Nürnberg, 23. November 2004:
Die PROFIBUS Nutzerorganisation e.V. (PNO) hat zwei neue PROFIBUS Profile für Identsysteme und für Wäge- & Dosiersysteme veröffentlicht. Im Zuge der Tracking & Tracing-Bestrebungen vieler Konzerne zur Verbesserung der Logistik sowie der ab 2005 gesetzlich geforderten Rückverfolgbarkeit in der Nahrungsmittel- und der Pharmaindustrie erhält die einfache Einbindung solcher Systeme in übergeordnete Firmennetzwerke eine immer größere Bedeutung.
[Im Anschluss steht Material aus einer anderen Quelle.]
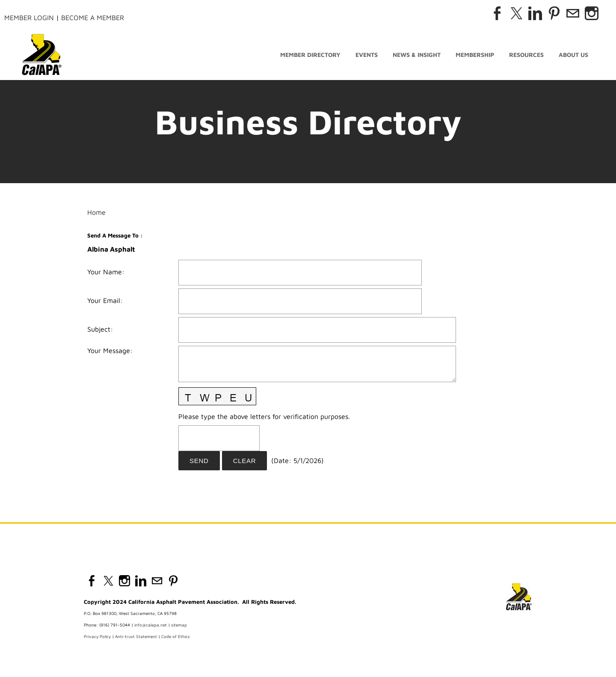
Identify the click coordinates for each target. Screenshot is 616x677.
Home (96, 212)
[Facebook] (498, 13)
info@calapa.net (151, 625)
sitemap (179, 625)
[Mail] (573, 13)
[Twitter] (516, 13)
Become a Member (92, 18)
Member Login (29, 18)
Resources (526, 54)
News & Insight (417, 54)
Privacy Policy (97, 636)
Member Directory (310, 54)
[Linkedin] (535, 13)
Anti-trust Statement (136, 636)
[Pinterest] (554, 13)
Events (367, 54)
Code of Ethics (175, 636)
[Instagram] (592, 13)
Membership (475, 54)
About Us (573, 54)
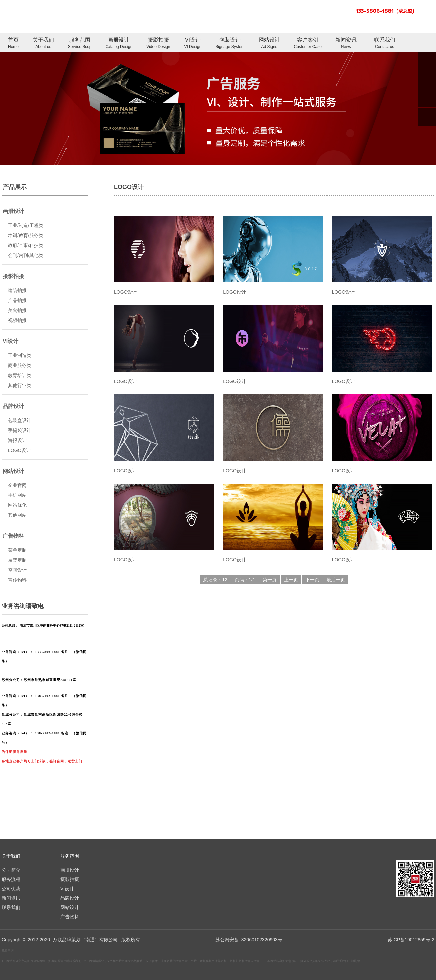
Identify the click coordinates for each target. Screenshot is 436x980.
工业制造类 (19, 355)
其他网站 (17, 515)
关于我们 (43, 43)
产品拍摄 (17, 300)
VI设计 (193, 43)
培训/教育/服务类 (25, 235)
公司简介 (11, 870)
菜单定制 (17, 550)
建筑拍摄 (17, 290)
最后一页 (336, 580)
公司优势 (11, 889)
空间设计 (17, 570)
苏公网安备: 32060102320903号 (248, 940)
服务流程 (11, 879)
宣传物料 (17, 580)
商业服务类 (19, 365)
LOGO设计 (19, 450)
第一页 (270, 580)
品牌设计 (13, 406)
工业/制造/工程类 (25, 225)
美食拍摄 (17, 310)
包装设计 (230, 43)
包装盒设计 (19, 420)
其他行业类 (19, 385)
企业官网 (17, 485)
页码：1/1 (245, 580)
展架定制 (17, 560)
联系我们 (385, 43)
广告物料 (13, 536)
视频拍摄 (17, 320)
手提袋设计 (19, 430)
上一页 (291, 580)
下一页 (312, 580)
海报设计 (17, 440)
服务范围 (80, 43)
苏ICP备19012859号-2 (411, 940)
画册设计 (119, 43)
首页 (13, 43)
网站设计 (269, 43)
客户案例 (308, 43)
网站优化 (17, 505)
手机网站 (17, 495)
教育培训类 (19, 375)
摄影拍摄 (158, 43)
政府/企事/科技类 (25, 245)
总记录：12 (215, 580)
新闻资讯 (346, 43)
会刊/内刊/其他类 (25, 255)
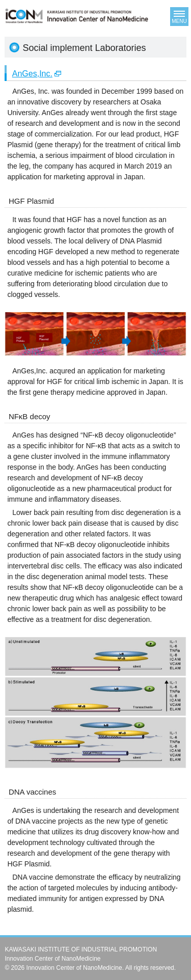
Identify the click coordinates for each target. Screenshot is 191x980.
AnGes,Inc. (32, 73)
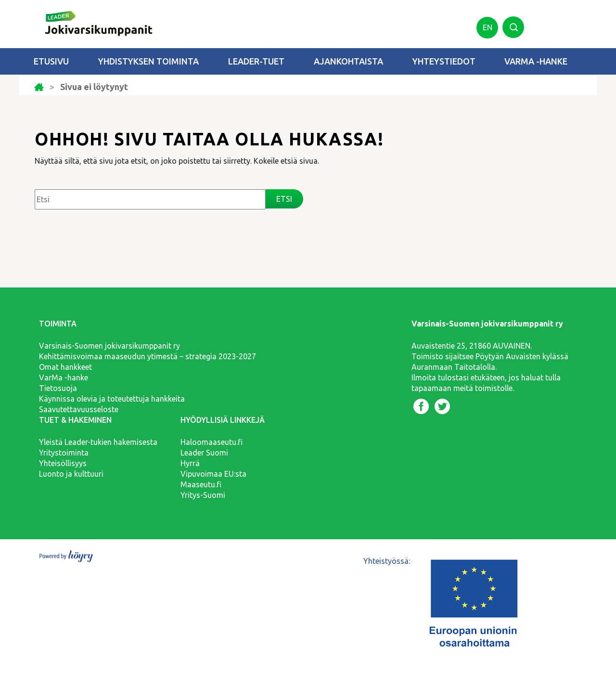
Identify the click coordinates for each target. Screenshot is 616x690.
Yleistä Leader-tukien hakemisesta (98, 442)
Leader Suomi (204, 453)
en (488, 27)
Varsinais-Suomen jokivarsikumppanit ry (109, 346)
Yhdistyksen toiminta (148, 61)
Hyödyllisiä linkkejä (222, 420)
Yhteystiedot (444, 61)
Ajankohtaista (348, 61)
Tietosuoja (58, 388)
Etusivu (51, 61)
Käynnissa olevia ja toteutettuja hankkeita (112, 399)
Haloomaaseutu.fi (211, 442)
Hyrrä (190, 463)
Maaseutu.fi (201, 484)
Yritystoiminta (64, 453)
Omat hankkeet (65, 367)
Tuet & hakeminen (75, 420)
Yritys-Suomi (203, 495)
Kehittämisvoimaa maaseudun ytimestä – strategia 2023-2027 (147, 356)
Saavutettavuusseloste (78, 409)
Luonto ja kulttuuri (71, 474)
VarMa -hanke (536, 61)
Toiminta (58, 324)
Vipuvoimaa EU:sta (213, 474)
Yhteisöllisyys (63, 463)
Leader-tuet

Identifikationssysteme auf Basis von Transpondern und Barcodes gewinnen in Produktionsprozessen zunehmend an Bedeutung. Bereits heute sind sie aus der Produktverfolgung, der Erkennung eines individuellen Objektes oder der Speicherung von Daten direkt am Produkt nicht mehr wegzudenken. Der Markt bietet dementsprechend eine Vielzahl von Geräten unterschiedlicher Hersteller, die aus Anwendungssicht untereinander aber nicht kompatibel sind. Ursache hierfür ist zum einen eine nicht standardisierte "Luftschnittstelle" bei den Transpondersystemen und zum anderen ein fehlender Standard für die Übertragung der Daten zwischen der SPS und den Identifikationssystemen. Konsequenz ist ein Mehraufwand bei der Bedienung und der Integration in Steuerungssysteme.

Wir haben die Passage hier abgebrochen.